(Records of locating words and elements)
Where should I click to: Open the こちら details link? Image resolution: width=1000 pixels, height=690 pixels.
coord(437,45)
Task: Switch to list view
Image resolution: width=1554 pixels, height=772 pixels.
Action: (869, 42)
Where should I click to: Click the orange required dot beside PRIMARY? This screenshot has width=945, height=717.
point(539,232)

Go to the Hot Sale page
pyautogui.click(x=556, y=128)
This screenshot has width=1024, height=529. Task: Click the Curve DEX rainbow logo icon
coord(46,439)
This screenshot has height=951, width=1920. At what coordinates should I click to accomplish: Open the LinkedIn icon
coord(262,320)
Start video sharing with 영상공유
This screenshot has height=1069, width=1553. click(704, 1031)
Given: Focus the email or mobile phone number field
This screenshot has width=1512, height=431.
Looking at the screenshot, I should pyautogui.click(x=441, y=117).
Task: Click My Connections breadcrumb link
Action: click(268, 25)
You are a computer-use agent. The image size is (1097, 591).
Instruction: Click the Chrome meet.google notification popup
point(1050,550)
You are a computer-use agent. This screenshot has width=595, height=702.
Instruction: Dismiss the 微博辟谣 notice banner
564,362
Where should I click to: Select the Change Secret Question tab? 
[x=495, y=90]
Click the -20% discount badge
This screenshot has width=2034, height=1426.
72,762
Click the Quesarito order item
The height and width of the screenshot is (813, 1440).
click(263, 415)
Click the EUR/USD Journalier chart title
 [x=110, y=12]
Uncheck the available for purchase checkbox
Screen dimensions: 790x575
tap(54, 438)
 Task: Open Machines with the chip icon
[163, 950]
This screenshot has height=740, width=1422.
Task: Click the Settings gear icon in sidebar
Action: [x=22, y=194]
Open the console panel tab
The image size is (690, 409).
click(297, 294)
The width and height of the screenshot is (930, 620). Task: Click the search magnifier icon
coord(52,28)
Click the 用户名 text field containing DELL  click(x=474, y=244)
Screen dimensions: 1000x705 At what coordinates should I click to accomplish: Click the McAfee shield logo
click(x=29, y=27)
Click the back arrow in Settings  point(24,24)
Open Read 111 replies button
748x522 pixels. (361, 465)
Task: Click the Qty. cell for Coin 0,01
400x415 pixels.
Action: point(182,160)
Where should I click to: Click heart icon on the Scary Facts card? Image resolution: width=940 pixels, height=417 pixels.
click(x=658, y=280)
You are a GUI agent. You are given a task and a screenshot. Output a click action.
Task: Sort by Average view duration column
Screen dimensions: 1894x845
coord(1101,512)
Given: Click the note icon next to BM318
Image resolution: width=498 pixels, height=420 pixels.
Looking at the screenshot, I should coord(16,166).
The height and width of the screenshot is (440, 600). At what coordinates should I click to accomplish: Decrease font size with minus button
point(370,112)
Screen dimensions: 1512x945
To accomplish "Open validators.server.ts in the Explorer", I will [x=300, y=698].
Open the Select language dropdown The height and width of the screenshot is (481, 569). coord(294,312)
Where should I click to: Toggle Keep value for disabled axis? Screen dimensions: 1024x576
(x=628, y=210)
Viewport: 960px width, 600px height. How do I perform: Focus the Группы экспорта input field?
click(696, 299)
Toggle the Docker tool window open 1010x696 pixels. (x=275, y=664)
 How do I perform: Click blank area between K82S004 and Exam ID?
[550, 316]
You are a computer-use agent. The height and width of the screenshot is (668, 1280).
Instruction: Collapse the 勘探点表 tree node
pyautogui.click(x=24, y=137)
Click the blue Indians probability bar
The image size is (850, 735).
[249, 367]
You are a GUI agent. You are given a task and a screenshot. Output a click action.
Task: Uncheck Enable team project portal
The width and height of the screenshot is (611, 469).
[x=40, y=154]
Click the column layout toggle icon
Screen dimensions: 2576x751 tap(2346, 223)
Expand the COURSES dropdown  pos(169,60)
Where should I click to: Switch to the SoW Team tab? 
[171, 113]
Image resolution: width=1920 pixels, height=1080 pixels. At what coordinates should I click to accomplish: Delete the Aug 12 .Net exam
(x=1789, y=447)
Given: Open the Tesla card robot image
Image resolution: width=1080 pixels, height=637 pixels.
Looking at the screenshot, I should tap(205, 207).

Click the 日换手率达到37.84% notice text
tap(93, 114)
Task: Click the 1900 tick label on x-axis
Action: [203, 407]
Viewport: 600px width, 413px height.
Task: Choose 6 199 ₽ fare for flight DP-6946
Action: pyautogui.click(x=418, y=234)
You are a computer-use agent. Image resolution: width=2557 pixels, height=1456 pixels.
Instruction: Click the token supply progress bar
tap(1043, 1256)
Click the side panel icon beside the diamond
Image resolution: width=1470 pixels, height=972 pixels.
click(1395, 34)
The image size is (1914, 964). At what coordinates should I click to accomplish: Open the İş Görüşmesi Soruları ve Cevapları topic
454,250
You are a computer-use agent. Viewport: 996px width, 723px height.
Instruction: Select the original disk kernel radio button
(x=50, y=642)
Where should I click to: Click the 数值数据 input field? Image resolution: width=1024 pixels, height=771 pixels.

Task instructions - Turn all of the material above into a Markdown table with two columns, Row and Line. Give each non-blank line its own numbered row and leave out blank lines.

Expected output -
| Row | Line |
|---|---|
| 1 | Where should I click to: Open the こちら details link? Image resolution: width=1000 pixels, height=690 pixels. |
| 2 | coord(437,45) |
| 3 | Task: Switch to list view |
| 4 | Image resolution: width=1554 pixels, height=772 pixels. |
| 5 | Action: (869, 42) |
| 6 | Where should I click to: Click the orange required dot beside PRIMARY? This screenshot has width=945, height=717. |
| 7 | point(539,232) |
| 8 | Go to the Hot Sale page |
| 9 | pyautogui.click(x=556, y=128) |
| 10 | This screenshot has width=1024, height=529. Task: Click the Curve DEX rainbow logo icon |
| 11 | coord(46,439) |
| 12 | This screenshot has height=951, width=1920. At what coordinates should I click to accomplish: Open the LinkedIn icon |
| 13 | coord(262,320) |
| 14 | Start video sharing with 영상공유 |
| 15 | This screenshot has height=1069, width=1553. click(704, 1031) |
| 16 | Given: Focus the email or mobile phone number field |
| 17 | This screenshot has width=1512, height=431. |
| 18 | Looking at the screenshot, I should pyautogui.click(x=441, y=117). |
| 19 | Task: Click My Connections breadcrumb link |
| 20 | Action: click(268, 25) |
| 21 | You are a computer-use agent. The image size is (1097, 591). |
| 22 | Instruction: Click the Chrome meet.google notification popup |
| 23 | point(1050,550) |
| 24 | You are a computer-use agent. This screenshot has width=595, height=702. |
| 25 | Instruction: Dismiss the 微博辟谣 notice banner |
| 26 | 564,362 |
| 27 | Where should I click to: Select the Change Secret Question tab?  |
| 28 | [x=495, y=90] |
| 29 | Click the -20% discount badge |
| 30 | This screenshot has width=2034, height=1426. |
| 31 | 72,762 |
| 32 | Click the Quesarito order item |
| 33 | The height and width of the screenshot is (813, 1440). |
| 34 | click(263, 415) |
| 35 | Click the EUR/USD Journalier chart title |
| 36 |  [x=110, y=12] |
| 37 | Uncheck the available for purchase checkbox |
| 38 | Screen dimensions: 790x575 |
| 39 | tap(54, 438) |
| 40 |  Task: Open Machines with the chip icon |
| 41 | [163, 950] |
| 42 | This screenshot has height=740, width=1422. |
| 43 | Task: Click the Settings gear icon in sidebar |
| 44 | Action: [x=22, y=194] |
| 45 | Open the console panel tab |
| 46 | The image size is (690, 409). |
| 47 | click(297, 294) |
| 48 | The width and height of the screenshot is (930, 620). Task: Click the search magnifier icon |
| 49 | coord(52,28) |
| 50 | Click the 用户名 text field containing DELL  click(x=474, y=244) |
| 51 | Screen dimensions: 1000x705 At what coordinates should I click to accomplish: Click the McAfee shield logo |
| 52 | click(x=29, y=27) |
| 53 | Click the back arrow in Settings  point(24,24) |
| 54 | Open Read 111 replies button |
| 55 | 748x522 pixels. (361, 465) |
| 56 | Task: Click the Qty. cell for Coin 0,01 |
| 57 | 400x415 pixels. |
| 58 | Action: point(182,160) |
| 59 | Where should I click to: Click heart icon on the Scary Facts card? Image resolution: width=940 pixels, height=417 pixels. |
| 60 | click(x=658, y=280) |
| 61 | You are a GUI agent. You are given a task and a screenshot. Output a click action. |
| 62 | Task: Sort by Average view duration column |
| 63 | Screen dimensions: 1894x845 |
| 64 | coord(1101,512) |
| 65 | Given: Click the note icon next to BM318 |
| 66 | Image resolution: width=498 pixels, height=420 pixels. |
| 67 | Looking at the screenshot, I should coord(16,166). |
| 68 | The height and width of the screenshot is (440, 600). At what coordinates should I click to accomplish: Decrease font size with minus button |
| 69 | point(370,112) |
| 70 | Screen dimensions: 1512x945 |
| 71 | To accomplish "Open validators.server.ts in the Explorer", I will [x=300, y=698]. |
| 72 | Open the Select language dropdown The height and width of the screenshot is (481, 569). coord(294,312) |
| 73 | Where should I click to: Toggle Keep value for disabled axis? Screen dimensions: 1024x576 |
| 74 | (x=628, y=210) |
| 75 | Viewport: 960px width, 600px height. How do I perform: Focus the Группы экспорта input field? |
| 76 | click(696, 299) |
| 77 | Toggle the Docker tool window open 1010x696 pixels. (x=275, y=664) |
| 78 |  How do I perform: Click blank area between K82S004 and Exam ID? |
| 79 | [550, 316] |
| 80 | You are a computer-use agent. The height and width of the screenshot is (668, 1280). |
| 81 | Instruction: Collapse the 勘探点表 tree node |
| 82 | pyautogui.click(x=24, y=137) |
| 83 | Click the blue Indians probability bar |
| 84 | The image size is (850, 735). |
| 85 | [249, 367] |
| 86 | You are a GUI agent. You are given a task and a screenshot. Output a click action. |
| 87 | Task: Uncheck Enable team project portal |
| 88 | The width and height of the screenshot is (611, 469). |
| 89 | [x=40, y=154] |
| 90 | Click the column layout toggle icon |
| 91 | Screen dimensions: 2576x751 tap(2346, 223) |
| 92 | Expand the COURSES dropdown  pos(169,60) |
| 93 | Where should I click to: Switch to the SoW Team tab?  |
| 94 | [171, 113] |
| 95 | Image resolution: width=1920 pixels, height=1080 pixels. At what coordinates should I click to accomplish: Delete the Aug 12 .Net exam |
| 96 | (x=1789, y=447) |
| 97 | Given: Open the Tesla card robot image |
| 98 | Image resolution: width=1080 pixels, height=637 pixels. |
| 99 | Looking at the screenshot, I should tap(205, 207). |
| 100 | Click the 日换手率达到37.84% notice text |
| 101 | tap(93, 114) |
| 102 | Task: Click the 1900 tick label on x-axis |
| 103 | Action: [203, 407] |
| 104 | Viewport: 600px width, 413px height. |
| 105 | Task: Choose 6 199 ₽ fare for flight DP-6946 |
| 106 | Action: pyautogui.click(x=418, y=234) |
| 107 | You are a computer-use agent. Image resolution: width=2557 pixels, height=1456 pixels. |
| 108 | Instruction: Click the token supply progress bar |
| 109 | tap(1043, 1256) |
| 110 | Click the side panel icon beside the diamond |
| 111 | Image resolution: width=1470 pixels, height=972 pixels. |
| 112 | click(1395, 34) |
| 113 | The image size is (1914, 964). At what coordinates should I click to accomplish: Open the İş Görüşmesi Soruları ve Cevapları topic |
| 114 | 454,250 |
| 115 | You are a computer-use agent. Viewport: 996px width, 723px height. |
| 116 | Instruction: Select the original disk kernel radio button |
| 117 | (x=50, y=642) |
| 118 | Where should I click to: Click the 数值数据 input field? Image resolution: width=1024 pixels, height=771 pixels. |